**WHAT TO WORK ON:** Copy all entries without alteration and skip the pictures they hold.

**RECORDS TO PROCESS:**
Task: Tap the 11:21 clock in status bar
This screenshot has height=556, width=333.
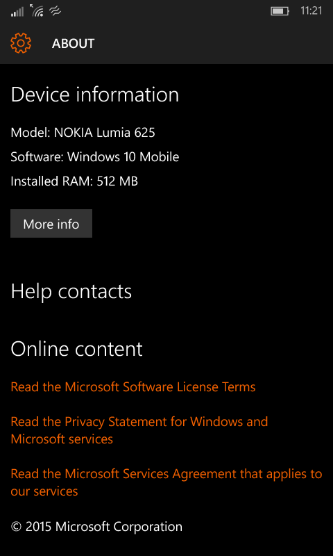Action: point(311,11)
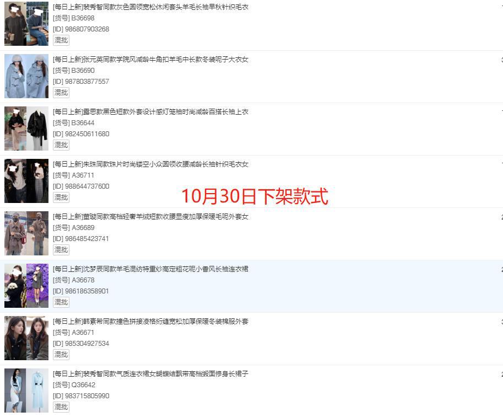Click 混批 tag under ID 983715805990
This screenshot has width=503, height=417.
[61, 407]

**TASK RESULT:**
Task: Tap the 11:21 clock in status bar
This screenshot has height=556, width=333.
Action: point(311,11)
Click 混批 tag under ID 983715805990
This screenshot has width=503, height=417.
[61, 407]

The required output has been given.